--- Rows ---
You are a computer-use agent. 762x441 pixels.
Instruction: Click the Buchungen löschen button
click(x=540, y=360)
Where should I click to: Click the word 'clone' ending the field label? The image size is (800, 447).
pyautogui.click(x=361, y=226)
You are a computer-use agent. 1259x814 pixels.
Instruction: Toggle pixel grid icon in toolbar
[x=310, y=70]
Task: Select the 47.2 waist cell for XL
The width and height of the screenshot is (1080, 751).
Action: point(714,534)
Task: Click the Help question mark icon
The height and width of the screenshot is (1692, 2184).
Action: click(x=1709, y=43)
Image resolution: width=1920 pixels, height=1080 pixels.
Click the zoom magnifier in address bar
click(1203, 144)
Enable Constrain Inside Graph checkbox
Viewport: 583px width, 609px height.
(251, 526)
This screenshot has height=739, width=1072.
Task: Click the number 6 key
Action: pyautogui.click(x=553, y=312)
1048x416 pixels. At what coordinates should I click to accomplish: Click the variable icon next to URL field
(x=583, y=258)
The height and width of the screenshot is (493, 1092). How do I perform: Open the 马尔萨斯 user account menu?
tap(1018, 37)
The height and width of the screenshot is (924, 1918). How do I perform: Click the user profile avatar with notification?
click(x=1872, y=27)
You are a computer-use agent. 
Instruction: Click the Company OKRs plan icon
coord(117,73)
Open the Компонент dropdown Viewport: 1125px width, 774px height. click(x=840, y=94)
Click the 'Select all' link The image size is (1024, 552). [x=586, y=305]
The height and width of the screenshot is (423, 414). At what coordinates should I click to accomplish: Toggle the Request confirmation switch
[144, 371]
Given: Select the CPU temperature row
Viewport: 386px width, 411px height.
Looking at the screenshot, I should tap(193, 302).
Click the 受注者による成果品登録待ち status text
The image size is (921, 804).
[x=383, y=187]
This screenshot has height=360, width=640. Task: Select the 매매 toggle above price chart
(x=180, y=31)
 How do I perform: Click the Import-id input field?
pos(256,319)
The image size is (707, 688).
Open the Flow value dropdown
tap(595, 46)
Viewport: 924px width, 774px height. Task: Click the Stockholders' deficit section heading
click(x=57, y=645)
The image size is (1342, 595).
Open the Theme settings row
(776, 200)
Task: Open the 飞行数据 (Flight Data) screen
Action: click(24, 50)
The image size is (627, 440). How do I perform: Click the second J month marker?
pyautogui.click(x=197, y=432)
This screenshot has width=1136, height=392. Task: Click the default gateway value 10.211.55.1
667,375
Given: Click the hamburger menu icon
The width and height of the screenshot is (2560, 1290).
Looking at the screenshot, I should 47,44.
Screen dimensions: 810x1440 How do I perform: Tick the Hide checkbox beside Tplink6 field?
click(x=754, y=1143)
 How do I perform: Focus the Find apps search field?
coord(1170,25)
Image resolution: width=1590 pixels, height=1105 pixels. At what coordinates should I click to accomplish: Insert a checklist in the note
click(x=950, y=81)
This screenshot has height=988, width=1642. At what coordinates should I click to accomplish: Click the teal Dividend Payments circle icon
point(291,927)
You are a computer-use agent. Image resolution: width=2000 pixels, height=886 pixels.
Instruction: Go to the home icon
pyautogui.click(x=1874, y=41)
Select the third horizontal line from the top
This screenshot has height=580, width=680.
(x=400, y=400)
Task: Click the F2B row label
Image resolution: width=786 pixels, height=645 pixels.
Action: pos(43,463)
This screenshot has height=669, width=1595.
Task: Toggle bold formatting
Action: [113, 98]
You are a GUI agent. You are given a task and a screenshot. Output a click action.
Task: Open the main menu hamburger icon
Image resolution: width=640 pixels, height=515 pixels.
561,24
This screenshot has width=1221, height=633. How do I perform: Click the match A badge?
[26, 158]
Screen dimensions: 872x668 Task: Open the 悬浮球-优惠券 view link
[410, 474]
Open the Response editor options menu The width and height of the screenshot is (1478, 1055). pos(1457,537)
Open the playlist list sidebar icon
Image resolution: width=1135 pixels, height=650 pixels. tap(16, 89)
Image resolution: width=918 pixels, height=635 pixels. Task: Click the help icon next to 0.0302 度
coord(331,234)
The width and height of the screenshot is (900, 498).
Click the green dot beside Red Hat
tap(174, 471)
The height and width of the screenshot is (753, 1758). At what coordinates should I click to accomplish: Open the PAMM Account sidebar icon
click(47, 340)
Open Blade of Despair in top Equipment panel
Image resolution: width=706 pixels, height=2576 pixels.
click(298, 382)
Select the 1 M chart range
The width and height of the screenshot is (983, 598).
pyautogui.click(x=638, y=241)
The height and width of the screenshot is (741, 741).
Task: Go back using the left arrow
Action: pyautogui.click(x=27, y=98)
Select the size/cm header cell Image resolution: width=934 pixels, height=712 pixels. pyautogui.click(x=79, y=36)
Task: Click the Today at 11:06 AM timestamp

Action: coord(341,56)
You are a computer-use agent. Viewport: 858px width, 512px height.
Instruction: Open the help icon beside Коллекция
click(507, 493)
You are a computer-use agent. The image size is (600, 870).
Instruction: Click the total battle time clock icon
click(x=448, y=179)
---
### Set problem
Please substitute "ruler" for "pixel grid" in the records, beginning at the first line and stopping after the line that has "Action: click(x=1709, y=43)", and give only those lines back with nothing else altered.

### Final result
You are a computer-use agent. 762x441 pixels.
Instruction: Click the Buchungen löschen button
click(x=540, y=360)
Where should I click to: Click the word 'clone' ending the field label? The image size is (800, 447).
pyautogui.click(x=361, y=226)
You are a computer-use agent. 1259x814 pixels.
Instruction: Toggle ruler icon in toolbar
[x=310, y=70]
Task: Select the 47.2 waist cell for XL
The width and height of the screenshot is (1080, 751).
Action: point(714,534)
Task: Click the Help question mark icon
The height and width of the screenshot is (1692, 2184).
Action: click(x=1709, y=43)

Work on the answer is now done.